White and gold-wrapped Hershey Kisses turban the top of the magnificent Smolny Cathedral and Convent in the glittering Russian cultural capital. Originally built to be a religious palace (or prison, depending on how you look at it) for Elizabeth, daughter of Peter the Great, she later rejected monastic life after her predecessor Ivan VI became the victim of a coup d’etat, instead opting to accept the throne in his stead. Smolny Cathedral is the jewel in the crown of the surrounding Smolny Convent, built by famed Italian architect Rastrelli between 1748 and 1764 (the same man who designed the Winter Palace and many other glittering St Petersburg landmarks). Catherine the Great, who did not approve of gaudy Baroque styles, later halted the work on the complex, but it still remains one of the cities finest gems. Today, it houses a concert hall, government offices, and several departments of the St Petersburg State University.
Russia does not have the best reputation in the world–and Vladimir Putin is not helping. The current conflict, mingled with the administrative difficulties in visiting Russia is a crying shame because St Pete was once one of Europe’s–and the world’s–top cultural centers. And it still could be, if only they’d let it shine they way it is meant to! The Trinity Cathedral with its beautiful blue domes is only one of many, many beautiful buildings found in Russia’s centre of culture. You can wander the streets all day and STILL find beautiful buildings and elegant boulevards and magical cathedrals, even far from the centre. Aside from Paris and a few other large (and lucky!) European cities, most of the continent’s finest cities lose some of their splendor a short walk from the centre. Here, the beauty lives on. Not only that, but the city is alive with bustling streets interspersed with peaceful parks, busy churches with weddings spilling out on their lawns, cafes and restaurants bubbling over with charm and vivacity. The Russians are stereotyped as cold and hard and rude, and while that may be true of the lady selling metro tickets (but let’s admit, anyone forced to spend uninterrupted hours in a tiny box underground making repeated sales would be a bit charmless), once you get past that hard exterior, the Russians can be quite fun, certainly hilarious, and even adventurous (or is that recklessness?). No matter; a sojourn to discover Europe’s finest art, cultural and religious centers cannot be complete without a visit to St Pete. It is hands-down one of Europe’s most beautiful cities. And as a teensy tip–one can avoid the tedious visa process by visiting on a designated tour (usually by cruise) for up to 72 hours without a visa.
Drinking coffee in a beautiful Russian cafe, I picked up a newspaper and began to slowly decipher the words I knew. In light of my recent travels to Russia, I couldn’t resist putting a photo of the Cyrillic alphabet in response to this prompt, as I find Cyrillic even more beautiful than the Latin alphabet.

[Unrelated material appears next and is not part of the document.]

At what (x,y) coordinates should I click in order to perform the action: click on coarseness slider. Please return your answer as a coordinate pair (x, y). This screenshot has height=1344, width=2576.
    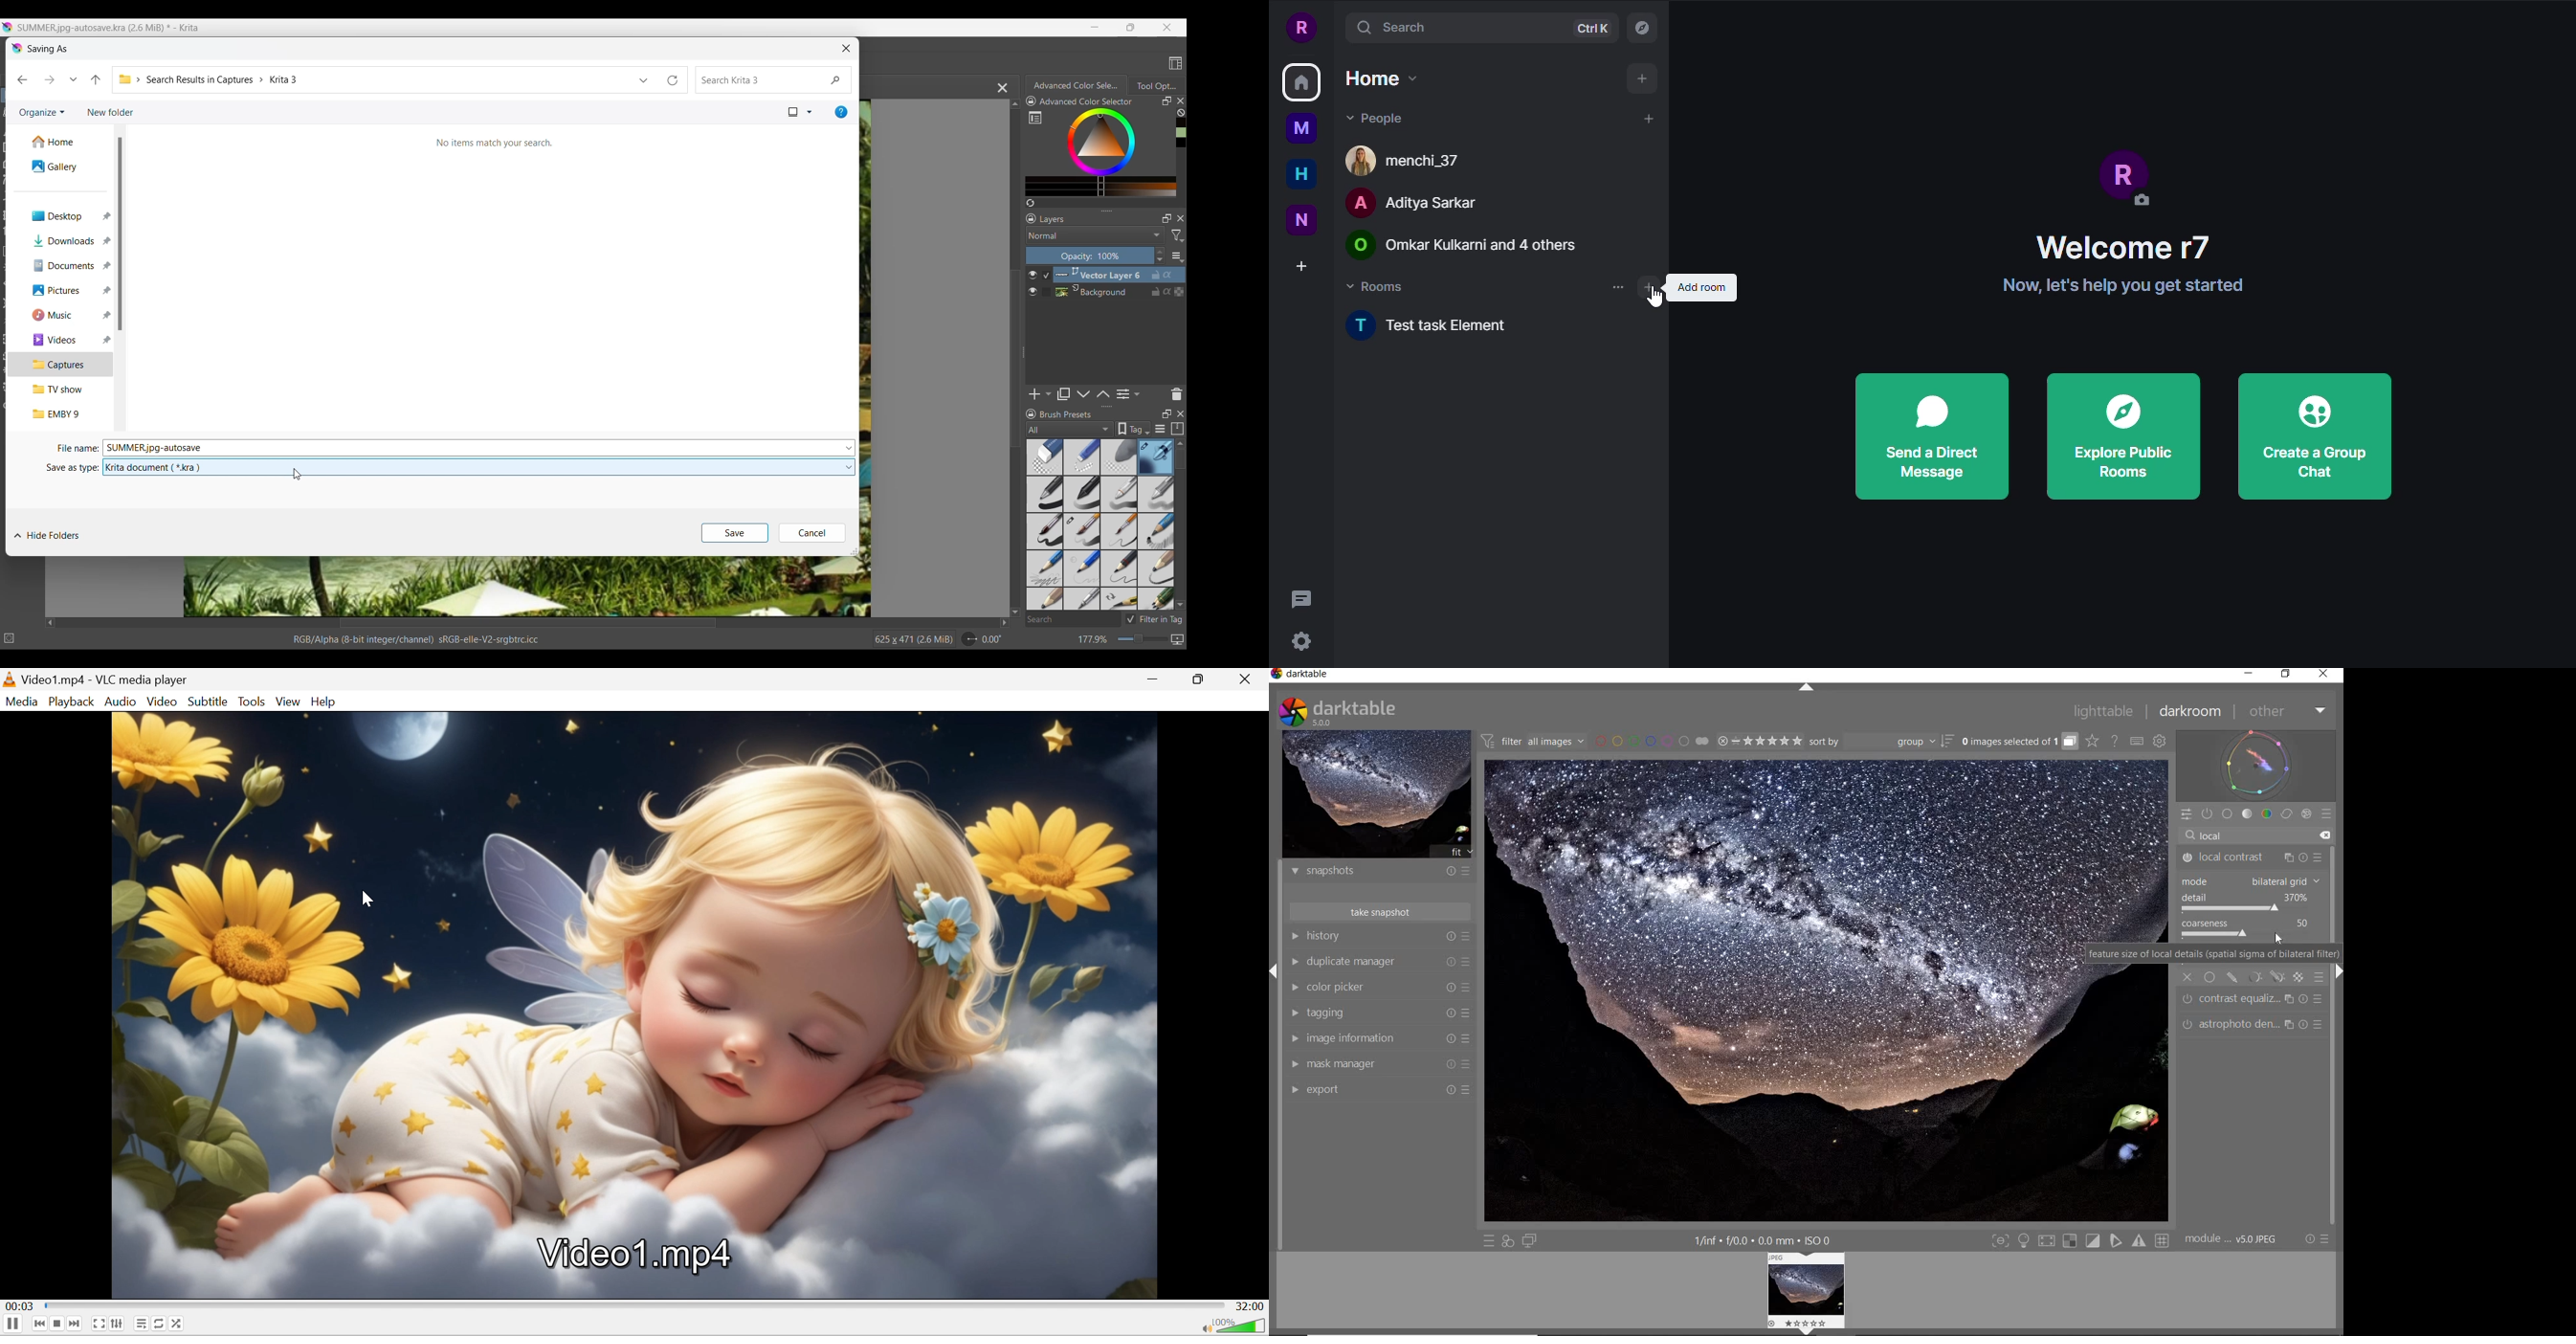
    Looking at the image, I should click on (2219, 934).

Cyrillic was named after the saint brothers Cyril and Methodius who are generally given credit as the creators of the Glagolithic alphabet, which eventually developed into the Cyrillic (by way of the Greek alphabet), bringing literacy to the Russian people. Today, over 250 million people use the script as their official alphabet, primarily in Russia and other nearby countries. Despite what it might seem, learning to read Cyrillic is not terribly difficult…the 3 genders, 6 cases, and difficult pronunciation is what makes learning Russian hard–although that’s no reason not to try!